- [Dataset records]
_ _ _ _

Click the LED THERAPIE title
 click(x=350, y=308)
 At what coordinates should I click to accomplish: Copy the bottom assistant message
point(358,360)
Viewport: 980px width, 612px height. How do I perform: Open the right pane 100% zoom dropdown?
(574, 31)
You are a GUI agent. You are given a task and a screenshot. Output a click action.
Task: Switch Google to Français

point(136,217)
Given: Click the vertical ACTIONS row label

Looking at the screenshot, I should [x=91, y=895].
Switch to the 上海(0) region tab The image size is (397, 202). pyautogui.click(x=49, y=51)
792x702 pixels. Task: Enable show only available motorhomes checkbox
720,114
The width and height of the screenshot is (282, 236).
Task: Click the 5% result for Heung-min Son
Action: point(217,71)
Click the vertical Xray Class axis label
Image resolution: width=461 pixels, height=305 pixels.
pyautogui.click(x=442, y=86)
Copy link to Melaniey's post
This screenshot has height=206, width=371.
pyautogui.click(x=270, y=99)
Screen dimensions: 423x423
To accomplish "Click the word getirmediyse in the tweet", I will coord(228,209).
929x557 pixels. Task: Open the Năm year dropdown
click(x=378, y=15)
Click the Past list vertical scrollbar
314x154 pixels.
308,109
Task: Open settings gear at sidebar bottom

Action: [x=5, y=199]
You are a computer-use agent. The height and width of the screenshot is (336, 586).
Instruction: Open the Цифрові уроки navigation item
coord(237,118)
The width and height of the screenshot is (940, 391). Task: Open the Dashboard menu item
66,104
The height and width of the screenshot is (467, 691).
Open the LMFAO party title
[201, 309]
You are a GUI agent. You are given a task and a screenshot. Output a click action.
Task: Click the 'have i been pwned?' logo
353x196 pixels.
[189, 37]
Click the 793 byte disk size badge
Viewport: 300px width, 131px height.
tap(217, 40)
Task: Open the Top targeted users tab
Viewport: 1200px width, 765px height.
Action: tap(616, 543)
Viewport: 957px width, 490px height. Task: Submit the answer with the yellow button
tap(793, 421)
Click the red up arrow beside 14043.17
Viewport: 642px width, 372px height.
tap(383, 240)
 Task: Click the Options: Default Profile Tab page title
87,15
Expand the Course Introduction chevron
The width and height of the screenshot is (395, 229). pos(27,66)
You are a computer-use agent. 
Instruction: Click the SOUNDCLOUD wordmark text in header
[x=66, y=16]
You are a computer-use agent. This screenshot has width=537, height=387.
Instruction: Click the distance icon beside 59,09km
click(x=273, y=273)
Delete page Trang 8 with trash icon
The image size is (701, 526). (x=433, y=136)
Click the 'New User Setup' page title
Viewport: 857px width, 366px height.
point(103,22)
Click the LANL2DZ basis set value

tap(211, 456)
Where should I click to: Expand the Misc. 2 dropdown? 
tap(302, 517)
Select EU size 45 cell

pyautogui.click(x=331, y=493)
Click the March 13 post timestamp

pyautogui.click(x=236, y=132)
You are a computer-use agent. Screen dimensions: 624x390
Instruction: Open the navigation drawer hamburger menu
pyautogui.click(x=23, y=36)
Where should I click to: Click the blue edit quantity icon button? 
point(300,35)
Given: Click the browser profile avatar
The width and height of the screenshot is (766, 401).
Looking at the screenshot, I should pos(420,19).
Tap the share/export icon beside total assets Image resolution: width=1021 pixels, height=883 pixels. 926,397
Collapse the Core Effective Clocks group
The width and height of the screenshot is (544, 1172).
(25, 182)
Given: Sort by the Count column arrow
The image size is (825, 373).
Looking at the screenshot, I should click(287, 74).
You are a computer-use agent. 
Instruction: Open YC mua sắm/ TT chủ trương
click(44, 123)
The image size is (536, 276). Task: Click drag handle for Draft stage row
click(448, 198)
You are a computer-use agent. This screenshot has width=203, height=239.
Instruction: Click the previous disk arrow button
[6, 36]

_ _ _ _

- [Requirement] All lines in the records above with "dimensions" need to be found and copied.

- [Solution to the problem]
Screen dimensions: 423x423
You are a computer-use agent. Screen dimensions: 624x390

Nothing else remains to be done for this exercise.